:: AIM ::
Print these lines exactly, beginning with the line containing "will pyautogui.click(x=219, y=1135)." and continuing through the line containing "[x=1572, y=22]".

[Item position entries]
·····

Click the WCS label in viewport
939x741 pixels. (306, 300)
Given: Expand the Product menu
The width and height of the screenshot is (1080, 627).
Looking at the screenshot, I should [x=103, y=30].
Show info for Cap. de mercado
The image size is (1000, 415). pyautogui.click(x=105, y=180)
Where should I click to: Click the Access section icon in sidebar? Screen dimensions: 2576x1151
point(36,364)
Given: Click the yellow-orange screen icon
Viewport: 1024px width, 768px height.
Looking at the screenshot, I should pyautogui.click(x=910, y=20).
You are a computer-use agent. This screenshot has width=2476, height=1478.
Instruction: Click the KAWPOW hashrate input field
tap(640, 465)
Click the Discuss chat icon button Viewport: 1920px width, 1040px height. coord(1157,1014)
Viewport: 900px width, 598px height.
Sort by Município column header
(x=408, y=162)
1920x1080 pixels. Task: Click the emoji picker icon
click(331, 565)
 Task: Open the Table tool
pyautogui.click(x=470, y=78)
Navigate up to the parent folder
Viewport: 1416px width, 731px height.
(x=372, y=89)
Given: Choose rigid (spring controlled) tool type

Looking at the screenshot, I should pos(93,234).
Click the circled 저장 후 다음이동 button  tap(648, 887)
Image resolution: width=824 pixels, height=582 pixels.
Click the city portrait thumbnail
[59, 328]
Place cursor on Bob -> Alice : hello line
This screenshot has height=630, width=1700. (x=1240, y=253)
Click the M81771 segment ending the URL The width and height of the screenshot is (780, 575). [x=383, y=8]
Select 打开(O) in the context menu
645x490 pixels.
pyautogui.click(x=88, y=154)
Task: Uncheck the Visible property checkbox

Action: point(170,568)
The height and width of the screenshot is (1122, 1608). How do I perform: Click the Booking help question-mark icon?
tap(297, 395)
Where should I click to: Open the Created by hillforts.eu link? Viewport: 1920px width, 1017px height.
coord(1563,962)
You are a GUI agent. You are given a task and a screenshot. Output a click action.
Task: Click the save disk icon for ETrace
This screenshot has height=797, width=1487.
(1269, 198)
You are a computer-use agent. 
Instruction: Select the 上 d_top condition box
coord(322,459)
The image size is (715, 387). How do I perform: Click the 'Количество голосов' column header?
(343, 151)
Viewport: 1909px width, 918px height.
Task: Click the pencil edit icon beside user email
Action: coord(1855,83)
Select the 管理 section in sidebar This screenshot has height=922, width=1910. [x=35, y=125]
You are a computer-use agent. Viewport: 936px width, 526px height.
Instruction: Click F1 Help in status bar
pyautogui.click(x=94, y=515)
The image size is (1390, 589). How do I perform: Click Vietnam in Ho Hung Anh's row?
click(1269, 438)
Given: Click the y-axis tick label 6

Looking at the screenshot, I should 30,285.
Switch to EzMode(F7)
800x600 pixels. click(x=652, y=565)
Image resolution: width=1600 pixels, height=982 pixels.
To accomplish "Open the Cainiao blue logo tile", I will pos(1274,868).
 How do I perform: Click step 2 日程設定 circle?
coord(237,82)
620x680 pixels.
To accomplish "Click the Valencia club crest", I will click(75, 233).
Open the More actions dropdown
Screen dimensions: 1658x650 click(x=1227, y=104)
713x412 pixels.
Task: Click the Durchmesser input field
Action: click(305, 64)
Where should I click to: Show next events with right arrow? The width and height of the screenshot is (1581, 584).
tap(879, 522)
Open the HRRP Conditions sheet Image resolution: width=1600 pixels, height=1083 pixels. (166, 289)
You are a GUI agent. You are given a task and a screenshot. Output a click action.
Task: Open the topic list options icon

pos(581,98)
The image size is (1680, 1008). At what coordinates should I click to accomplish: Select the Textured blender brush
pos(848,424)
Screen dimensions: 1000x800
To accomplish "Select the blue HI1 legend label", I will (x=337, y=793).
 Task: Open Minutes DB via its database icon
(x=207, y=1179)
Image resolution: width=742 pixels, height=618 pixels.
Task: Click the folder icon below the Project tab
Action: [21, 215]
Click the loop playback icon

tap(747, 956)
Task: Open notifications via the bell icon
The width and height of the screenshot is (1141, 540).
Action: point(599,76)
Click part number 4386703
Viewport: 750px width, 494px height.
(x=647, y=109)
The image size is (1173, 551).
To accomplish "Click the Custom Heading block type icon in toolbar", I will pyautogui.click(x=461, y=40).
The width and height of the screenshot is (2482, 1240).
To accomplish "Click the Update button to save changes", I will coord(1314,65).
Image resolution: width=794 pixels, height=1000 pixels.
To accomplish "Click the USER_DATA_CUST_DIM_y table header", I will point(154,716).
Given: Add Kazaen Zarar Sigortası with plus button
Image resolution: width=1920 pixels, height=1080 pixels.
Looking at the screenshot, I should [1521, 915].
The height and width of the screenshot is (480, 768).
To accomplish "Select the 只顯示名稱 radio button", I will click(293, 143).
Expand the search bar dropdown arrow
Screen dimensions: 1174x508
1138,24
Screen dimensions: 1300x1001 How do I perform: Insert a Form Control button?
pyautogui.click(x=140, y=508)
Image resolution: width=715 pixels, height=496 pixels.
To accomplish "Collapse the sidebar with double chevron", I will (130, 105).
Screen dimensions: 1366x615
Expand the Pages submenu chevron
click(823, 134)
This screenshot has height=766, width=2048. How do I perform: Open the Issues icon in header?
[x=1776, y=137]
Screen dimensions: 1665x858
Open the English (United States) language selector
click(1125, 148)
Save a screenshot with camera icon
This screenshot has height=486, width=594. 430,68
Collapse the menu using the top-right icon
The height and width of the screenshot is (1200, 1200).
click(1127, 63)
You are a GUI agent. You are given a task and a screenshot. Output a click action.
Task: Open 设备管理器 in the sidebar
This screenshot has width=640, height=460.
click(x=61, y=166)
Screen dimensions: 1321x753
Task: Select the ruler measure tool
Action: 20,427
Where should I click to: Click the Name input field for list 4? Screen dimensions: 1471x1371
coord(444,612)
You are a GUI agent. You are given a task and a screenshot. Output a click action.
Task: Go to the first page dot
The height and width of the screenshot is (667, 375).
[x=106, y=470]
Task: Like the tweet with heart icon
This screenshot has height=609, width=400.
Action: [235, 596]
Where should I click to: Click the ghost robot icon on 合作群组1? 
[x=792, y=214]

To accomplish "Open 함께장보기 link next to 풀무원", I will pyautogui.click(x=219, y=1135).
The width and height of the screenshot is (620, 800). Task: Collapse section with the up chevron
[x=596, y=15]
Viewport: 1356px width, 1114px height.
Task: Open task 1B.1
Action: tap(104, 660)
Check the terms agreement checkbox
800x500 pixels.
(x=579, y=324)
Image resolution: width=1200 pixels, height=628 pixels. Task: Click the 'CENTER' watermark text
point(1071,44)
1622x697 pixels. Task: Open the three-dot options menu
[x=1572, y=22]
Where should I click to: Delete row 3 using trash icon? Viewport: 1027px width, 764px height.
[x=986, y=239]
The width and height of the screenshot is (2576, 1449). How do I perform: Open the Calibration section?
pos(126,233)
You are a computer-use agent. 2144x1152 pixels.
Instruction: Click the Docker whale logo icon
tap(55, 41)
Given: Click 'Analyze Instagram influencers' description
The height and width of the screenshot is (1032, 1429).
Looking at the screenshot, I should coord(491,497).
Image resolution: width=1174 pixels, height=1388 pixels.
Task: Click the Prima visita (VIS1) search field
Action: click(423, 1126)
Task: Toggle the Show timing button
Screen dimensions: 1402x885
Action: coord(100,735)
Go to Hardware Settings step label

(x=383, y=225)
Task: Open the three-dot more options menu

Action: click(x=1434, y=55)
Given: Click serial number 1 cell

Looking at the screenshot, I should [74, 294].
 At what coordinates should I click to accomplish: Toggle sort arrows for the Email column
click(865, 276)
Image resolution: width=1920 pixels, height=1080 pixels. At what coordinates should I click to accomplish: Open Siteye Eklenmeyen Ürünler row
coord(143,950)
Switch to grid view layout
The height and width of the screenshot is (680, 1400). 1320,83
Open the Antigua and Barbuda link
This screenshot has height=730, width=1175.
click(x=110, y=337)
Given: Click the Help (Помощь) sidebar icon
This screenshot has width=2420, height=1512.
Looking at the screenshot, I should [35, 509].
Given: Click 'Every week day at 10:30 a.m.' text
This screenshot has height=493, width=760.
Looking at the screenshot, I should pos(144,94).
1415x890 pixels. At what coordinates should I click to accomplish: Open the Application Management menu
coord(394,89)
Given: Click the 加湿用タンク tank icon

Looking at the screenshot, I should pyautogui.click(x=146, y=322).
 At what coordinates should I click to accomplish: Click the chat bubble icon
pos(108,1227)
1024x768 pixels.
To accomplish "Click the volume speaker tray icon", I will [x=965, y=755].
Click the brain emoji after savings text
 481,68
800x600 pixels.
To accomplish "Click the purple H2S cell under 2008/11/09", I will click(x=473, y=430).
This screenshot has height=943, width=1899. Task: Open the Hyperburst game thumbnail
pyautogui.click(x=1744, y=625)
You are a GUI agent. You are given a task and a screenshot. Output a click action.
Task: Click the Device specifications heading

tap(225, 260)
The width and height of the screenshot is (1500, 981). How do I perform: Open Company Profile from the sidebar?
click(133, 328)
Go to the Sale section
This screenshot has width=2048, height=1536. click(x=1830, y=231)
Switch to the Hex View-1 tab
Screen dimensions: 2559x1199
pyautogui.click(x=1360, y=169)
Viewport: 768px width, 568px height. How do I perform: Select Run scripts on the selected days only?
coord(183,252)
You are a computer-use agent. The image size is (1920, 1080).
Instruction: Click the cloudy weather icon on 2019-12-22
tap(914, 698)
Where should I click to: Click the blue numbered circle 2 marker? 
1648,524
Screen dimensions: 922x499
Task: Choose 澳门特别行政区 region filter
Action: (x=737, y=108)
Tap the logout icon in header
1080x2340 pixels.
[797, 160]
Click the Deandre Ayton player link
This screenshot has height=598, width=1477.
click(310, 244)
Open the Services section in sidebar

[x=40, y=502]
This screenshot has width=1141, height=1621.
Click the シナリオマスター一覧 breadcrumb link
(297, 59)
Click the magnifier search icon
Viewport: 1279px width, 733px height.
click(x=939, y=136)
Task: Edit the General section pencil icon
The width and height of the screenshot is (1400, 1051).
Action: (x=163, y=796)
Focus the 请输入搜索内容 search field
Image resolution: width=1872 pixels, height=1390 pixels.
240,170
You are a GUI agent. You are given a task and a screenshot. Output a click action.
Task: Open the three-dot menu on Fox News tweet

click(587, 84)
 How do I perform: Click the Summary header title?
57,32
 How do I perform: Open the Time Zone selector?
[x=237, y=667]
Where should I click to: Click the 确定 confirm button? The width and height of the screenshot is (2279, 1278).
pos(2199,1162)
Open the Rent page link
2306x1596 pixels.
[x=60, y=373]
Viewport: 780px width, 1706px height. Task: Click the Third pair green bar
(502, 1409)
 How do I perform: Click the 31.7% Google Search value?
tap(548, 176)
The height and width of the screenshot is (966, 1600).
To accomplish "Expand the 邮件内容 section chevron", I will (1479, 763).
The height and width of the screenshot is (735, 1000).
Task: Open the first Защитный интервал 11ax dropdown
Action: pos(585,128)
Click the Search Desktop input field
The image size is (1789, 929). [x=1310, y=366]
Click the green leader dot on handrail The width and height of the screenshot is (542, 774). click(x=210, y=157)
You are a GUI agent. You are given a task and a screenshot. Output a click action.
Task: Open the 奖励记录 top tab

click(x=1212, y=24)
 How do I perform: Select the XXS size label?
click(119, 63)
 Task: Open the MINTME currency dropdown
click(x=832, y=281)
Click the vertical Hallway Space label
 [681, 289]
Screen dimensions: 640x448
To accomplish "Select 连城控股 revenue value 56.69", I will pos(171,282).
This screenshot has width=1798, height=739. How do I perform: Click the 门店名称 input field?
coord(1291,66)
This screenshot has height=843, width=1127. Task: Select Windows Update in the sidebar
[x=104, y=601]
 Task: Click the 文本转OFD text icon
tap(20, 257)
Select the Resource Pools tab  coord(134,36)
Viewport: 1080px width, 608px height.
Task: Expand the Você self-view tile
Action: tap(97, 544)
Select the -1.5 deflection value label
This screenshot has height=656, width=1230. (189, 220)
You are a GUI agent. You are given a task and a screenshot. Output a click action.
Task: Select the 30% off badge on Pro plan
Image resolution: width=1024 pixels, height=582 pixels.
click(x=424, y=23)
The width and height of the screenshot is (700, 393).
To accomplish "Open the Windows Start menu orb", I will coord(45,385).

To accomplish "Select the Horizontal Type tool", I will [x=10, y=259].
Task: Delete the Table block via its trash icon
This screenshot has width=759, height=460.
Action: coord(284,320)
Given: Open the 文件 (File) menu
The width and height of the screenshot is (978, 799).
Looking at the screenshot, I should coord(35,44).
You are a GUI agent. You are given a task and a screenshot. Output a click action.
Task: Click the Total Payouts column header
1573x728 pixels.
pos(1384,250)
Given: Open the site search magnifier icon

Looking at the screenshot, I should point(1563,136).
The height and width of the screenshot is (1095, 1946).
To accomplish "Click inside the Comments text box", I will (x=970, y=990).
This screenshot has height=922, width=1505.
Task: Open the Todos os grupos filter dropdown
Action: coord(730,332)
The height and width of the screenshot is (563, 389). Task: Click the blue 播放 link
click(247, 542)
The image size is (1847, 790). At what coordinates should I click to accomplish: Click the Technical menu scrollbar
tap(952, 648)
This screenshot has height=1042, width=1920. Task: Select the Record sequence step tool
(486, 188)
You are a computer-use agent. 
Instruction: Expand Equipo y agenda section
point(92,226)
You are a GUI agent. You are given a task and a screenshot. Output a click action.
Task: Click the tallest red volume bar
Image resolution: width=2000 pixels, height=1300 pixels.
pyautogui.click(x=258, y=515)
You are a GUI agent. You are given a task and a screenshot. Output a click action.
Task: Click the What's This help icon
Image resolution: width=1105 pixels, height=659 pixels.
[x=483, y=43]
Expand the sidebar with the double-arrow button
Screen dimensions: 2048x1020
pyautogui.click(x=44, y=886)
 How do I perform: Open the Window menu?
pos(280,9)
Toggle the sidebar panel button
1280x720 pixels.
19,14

·····

:: PROBLEM SOLUTION ::
To accomplish "Open 함께장보기 link next to 풀무원", I will pyautogui.click(x=219, y=1135).
The width and height of the screenshot is (620, 800). Task: Collapse section with the up chevron
[x=596, y=15]
Viewport: 1356px width, 1114px height.
Task: Open task 1B.1
Action: tap(104, 660)
Check the terms agreement checkbox
800x500 pixels.
(x=579, y=324)
Image resolution: width=1200 pixels, height=628 pixels. Task: Click the 'CENTER' watermark text
point(1071,44)
1622x697 pixels. Task: Open the three-dot options menu
[x=1572, y=22]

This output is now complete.